Poppa said as we steamed out of Paris that night that the Presidency itself would not induce him to reside there, and I think he meant it. I don't know whether the omnibus _numeros_ and the _correspondances_ where you change, or the men sitting staring on the side walks drinking things for hours at a time, or getting no vegetables to speak of with his joint, annoyed him most, but he was very decided in his views. Momma and I were not quite so certain; we had a guilty sense of ingratitude when we thought of the creations in the van; but the cobblestones biassed momma a good deal, who hoped she should get some sleep in Italy. I had breakfasted that morning in the most amusing way with Dicky Dod at a _cafe_ in the Champs Elysees--poppa and momma had an engagement with Mr. and Mrs. Malt and couldn't come--and in the leniency of the recollection I said something favourable about the Arc de Triomphe at sunset; but I gathered from the Senator's remarks that, while the sunset was fine enough, he didn't see the propriety in using it that way as a background for Napoleon Bonaparte, so to speak.

"Result is," said the Senator, "the intelligent foreigner's got pretty nearly to go out of the town to see a sunset without having to think about Aboukir and Alexandria. But that's Paris all over. There isn't a street, or a public building, or a statue, or a fountain, or a thing that doesn't shout at you, 'Look at me! Think about me! Your admiration or your life!' Those Frenchmen don't mind it because it only repeats what they're always saying themselves, but if you're a foreigner it gets on your nerves. That city is too uniformly fine to be of much use to me--it keeps me all the time wondering why I'm not in one eternal good humour to match. There's good old London now--always looks, I should think, just as you feel.

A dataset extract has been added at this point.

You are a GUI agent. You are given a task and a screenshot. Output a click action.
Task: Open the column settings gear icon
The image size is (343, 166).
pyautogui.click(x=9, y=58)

Looks like history, too, and change, and contrast, and the different varieties of the human lot."

"I see what you mean, poppa," I said. "There's too much equality in Paris, isn't there--to be interesting," but the Senator was too deeply engaged in getting out momma's smelling salts to corroborate this interpretation.

It is a very long way to Genoa if you don't stop at Aix-les-Bains or anywhere--twenty-four hours--but Mont Cenis occurs in the night, which is suitable in a tunnel. There came a chill through the darkness that struck to one's very marrow, and we all rose with one accord and groped about for more rugs. When broad daylight came it was Savoy, and we realised what we had been through. The Senator was inclined to deplore missing the realisation of the Mont Cenis, and it was only when momma said it was a pity he hadn't taken a train that would have brought us through in the daytime and enabled him to examine it, that he ceased to express regret. My parents are often vehicles of philosophy for each other.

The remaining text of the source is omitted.